A common library for internationalization and localization ( i18n and l10n) is GNU gettext, which offers an ecosystem of tools for maintaining databases of translations for user-interface strings, along with software APIs for C, Python, C#, and more.
We’ve had a package Gettext.jl for a while now to access this functionality from Julia, but it relied upon the Python implementation, which is unsatisfactory because it pulled in a huge PyCall.jl dependency for any package that wanted to use it.

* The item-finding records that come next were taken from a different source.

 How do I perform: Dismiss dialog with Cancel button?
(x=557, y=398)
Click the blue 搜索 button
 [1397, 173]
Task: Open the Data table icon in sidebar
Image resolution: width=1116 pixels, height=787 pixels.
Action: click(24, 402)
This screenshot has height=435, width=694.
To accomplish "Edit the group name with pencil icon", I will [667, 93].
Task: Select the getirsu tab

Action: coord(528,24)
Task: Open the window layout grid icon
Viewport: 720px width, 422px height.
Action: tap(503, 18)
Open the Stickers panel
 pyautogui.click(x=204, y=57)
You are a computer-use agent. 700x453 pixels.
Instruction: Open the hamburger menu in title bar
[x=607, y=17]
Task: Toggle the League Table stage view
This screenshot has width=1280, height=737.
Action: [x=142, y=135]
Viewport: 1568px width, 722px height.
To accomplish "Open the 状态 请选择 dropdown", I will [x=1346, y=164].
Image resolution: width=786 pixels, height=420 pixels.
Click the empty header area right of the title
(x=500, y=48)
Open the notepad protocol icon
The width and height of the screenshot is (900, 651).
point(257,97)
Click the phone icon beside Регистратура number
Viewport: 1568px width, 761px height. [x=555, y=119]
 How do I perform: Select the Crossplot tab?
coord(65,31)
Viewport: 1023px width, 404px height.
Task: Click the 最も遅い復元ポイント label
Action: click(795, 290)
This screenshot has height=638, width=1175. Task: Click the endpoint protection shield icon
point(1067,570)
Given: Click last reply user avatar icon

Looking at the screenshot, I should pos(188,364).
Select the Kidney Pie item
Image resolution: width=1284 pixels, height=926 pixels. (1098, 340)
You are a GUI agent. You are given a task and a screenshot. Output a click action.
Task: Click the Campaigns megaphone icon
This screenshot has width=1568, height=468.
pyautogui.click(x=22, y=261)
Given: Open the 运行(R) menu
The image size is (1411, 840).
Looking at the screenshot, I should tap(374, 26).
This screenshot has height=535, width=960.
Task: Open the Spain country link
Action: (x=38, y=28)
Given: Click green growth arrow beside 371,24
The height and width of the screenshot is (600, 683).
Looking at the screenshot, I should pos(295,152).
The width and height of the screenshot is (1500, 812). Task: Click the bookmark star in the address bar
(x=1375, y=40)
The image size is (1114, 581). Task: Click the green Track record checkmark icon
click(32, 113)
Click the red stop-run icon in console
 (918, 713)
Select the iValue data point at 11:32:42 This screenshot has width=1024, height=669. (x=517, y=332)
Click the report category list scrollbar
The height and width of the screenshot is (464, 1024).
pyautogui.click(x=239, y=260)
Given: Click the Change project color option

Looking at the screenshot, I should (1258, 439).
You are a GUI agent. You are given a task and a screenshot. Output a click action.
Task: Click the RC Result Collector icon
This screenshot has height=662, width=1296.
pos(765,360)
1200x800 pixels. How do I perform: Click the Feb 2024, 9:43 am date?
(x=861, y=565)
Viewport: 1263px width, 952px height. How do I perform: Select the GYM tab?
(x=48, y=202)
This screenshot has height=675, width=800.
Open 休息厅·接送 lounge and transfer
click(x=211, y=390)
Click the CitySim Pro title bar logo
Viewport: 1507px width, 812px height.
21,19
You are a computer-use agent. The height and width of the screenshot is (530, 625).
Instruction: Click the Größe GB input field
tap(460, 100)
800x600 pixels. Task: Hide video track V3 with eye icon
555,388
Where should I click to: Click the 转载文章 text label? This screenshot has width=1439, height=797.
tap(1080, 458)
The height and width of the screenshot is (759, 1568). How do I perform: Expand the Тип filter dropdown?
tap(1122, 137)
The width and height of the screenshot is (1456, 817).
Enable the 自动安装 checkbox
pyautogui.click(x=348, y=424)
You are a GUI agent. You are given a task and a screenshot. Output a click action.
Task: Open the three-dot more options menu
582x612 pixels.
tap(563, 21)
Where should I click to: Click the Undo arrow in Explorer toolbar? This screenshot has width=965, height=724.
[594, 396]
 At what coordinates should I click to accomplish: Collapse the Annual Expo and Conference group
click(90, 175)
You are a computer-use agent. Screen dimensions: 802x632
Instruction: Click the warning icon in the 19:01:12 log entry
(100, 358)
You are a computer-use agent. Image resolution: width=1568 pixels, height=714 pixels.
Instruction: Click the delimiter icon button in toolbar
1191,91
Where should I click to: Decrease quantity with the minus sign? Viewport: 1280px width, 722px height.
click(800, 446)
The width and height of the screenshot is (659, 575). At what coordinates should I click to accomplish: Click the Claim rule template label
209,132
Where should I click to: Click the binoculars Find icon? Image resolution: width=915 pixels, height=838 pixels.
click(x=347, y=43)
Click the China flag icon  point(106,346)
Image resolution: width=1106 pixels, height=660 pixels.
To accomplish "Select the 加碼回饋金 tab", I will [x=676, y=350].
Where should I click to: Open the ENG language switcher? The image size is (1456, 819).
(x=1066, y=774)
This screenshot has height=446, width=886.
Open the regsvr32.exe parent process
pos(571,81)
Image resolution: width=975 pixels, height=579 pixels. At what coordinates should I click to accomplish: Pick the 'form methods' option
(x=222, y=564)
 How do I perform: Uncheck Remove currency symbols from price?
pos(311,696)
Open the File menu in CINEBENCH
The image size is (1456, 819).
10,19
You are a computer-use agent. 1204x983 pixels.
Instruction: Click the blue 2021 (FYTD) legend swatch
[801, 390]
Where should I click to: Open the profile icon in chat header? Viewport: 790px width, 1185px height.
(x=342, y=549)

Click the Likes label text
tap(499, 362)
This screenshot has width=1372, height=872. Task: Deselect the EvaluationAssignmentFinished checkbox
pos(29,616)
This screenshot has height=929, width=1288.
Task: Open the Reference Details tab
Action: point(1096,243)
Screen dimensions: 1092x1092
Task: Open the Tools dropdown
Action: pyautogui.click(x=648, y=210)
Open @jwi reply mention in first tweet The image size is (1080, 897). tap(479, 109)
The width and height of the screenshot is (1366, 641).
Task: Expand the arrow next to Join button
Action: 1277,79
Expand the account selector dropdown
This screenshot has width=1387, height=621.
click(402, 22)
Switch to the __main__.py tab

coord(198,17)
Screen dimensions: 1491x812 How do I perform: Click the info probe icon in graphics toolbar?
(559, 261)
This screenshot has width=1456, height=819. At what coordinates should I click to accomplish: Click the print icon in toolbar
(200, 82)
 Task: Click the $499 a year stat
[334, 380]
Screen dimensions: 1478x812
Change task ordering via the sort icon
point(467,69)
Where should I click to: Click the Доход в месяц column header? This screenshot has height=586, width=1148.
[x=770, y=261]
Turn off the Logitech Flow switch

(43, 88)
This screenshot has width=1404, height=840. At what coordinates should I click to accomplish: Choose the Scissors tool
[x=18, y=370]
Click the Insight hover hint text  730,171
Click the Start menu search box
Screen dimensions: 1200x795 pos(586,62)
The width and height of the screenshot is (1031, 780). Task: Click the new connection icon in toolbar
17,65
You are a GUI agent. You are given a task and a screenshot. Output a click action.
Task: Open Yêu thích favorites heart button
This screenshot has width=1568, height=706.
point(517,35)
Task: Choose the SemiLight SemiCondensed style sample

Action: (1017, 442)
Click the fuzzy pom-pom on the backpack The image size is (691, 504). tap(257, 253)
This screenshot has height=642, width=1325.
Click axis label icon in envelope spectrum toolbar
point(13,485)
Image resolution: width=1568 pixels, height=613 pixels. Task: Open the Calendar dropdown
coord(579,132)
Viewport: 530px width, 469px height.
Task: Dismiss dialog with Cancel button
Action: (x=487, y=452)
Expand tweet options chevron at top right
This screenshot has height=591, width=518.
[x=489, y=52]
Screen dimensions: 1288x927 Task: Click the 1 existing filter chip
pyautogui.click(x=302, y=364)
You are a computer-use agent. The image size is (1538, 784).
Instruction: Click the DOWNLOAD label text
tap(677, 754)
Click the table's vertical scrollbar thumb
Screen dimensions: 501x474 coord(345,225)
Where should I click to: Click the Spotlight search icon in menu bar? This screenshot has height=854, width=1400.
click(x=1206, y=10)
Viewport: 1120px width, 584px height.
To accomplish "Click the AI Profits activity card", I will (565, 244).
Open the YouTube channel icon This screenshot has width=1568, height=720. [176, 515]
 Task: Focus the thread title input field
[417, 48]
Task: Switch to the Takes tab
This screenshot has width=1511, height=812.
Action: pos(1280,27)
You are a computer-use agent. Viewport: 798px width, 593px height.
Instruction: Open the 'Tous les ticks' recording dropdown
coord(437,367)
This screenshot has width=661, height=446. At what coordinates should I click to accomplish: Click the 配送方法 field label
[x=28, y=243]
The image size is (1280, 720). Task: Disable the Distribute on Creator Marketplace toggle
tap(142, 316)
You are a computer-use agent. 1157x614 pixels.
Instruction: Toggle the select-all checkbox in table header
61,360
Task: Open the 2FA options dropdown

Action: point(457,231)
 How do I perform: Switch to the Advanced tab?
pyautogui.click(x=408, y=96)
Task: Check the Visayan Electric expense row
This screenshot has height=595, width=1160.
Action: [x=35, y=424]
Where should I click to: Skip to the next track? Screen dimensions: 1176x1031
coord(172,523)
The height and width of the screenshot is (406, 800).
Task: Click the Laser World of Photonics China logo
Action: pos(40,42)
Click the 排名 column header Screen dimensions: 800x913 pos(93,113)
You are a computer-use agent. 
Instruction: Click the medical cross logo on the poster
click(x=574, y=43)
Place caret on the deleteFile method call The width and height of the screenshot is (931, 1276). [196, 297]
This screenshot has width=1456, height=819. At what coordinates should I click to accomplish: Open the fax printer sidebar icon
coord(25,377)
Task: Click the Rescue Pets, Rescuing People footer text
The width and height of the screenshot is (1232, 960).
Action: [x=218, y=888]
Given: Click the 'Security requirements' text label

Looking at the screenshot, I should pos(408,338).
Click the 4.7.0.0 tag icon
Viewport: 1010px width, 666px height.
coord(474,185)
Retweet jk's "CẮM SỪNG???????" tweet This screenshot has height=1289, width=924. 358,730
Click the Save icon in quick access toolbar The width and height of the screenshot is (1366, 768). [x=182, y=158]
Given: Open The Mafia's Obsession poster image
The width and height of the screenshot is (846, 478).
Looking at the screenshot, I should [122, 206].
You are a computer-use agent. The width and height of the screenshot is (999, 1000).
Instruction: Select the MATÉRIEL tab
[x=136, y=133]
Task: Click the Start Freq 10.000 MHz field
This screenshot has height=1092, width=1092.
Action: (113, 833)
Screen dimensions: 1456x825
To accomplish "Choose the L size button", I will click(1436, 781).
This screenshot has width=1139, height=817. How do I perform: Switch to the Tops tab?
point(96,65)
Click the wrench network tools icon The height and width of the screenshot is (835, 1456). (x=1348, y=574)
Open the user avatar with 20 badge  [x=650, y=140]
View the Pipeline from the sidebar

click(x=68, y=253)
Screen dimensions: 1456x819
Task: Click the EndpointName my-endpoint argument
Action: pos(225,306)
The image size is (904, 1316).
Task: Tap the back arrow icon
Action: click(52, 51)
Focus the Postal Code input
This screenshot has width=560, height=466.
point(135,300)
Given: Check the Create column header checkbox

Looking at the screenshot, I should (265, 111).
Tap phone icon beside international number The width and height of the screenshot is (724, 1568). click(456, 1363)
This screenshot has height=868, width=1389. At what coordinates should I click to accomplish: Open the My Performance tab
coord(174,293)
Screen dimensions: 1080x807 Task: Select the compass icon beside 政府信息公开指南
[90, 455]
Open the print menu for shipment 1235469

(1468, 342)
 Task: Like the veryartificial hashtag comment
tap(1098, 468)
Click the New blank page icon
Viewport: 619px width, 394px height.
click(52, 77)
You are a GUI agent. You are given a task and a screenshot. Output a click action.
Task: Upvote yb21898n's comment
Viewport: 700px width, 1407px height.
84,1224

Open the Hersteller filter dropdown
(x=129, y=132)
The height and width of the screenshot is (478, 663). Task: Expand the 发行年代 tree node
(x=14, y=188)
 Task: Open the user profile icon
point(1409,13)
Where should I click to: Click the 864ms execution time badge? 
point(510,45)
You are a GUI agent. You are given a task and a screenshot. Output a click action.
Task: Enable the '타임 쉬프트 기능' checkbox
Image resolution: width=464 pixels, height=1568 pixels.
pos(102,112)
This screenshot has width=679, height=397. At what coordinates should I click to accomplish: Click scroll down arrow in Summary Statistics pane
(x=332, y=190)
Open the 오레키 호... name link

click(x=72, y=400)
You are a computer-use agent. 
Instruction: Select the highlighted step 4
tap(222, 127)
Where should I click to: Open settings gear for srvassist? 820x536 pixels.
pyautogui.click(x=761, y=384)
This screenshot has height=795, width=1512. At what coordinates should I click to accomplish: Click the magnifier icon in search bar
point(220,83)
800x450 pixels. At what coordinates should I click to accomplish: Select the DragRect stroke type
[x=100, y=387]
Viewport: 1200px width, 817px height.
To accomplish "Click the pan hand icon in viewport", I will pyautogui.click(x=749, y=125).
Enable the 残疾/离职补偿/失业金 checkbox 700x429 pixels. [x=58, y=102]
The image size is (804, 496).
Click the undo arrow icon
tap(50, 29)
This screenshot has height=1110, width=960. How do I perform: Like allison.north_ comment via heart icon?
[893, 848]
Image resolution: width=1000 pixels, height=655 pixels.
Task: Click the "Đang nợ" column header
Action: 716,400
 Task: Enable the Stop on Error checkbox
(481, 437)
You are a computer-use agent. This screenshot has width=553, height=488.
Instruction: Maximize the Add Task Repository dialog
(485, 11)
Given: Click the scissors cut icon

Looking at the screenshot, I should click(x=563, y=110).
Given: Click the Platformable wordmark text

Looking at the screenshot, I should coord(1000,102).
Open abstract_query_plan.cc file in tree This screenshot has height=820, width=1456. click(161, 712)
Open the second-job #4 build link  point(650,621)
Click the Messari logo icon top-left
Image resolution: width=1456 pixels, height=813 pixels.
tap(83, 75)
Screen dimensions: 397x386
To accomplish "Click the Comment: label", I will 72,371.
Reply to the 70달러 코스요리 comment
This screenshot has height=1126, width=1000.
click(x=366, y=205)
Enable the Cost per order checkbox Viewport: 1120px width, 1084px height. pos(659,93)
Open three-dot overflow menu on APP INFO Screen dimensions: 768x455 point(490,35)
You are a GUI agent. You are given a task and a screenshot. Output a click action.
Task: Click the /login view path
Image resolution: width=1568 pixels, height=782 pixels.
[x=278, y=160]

Without knowing too much about the original package, the easiest workflow for me has been:
accessing the text with some sort of uniform identifiers. Like “EN_Name”, “FR_Name”, etc. for different languages. The language I’m running is a global variable that is “EN” or “FR” for example, then I just interpolate the strings to get the proper name. That’s a simplified version of what I do, but the general idea. For me, the most important part is just being able to establish the language, and without any knowledge of it to always retrieve the proper translation when text is retrieved. Not sure if that helps but those are just my thoughts
The basic way it works is that you mark user-visible strings that could use translations, e.g. "A random event." with
_"A random event."
where _"..." is a string macro provided by the package (and there are also some more explicit functions). Then, gettext looks the string up at runtime using the current locale’s language (as specified by the OS), and returns the translation if available (or the original string if not).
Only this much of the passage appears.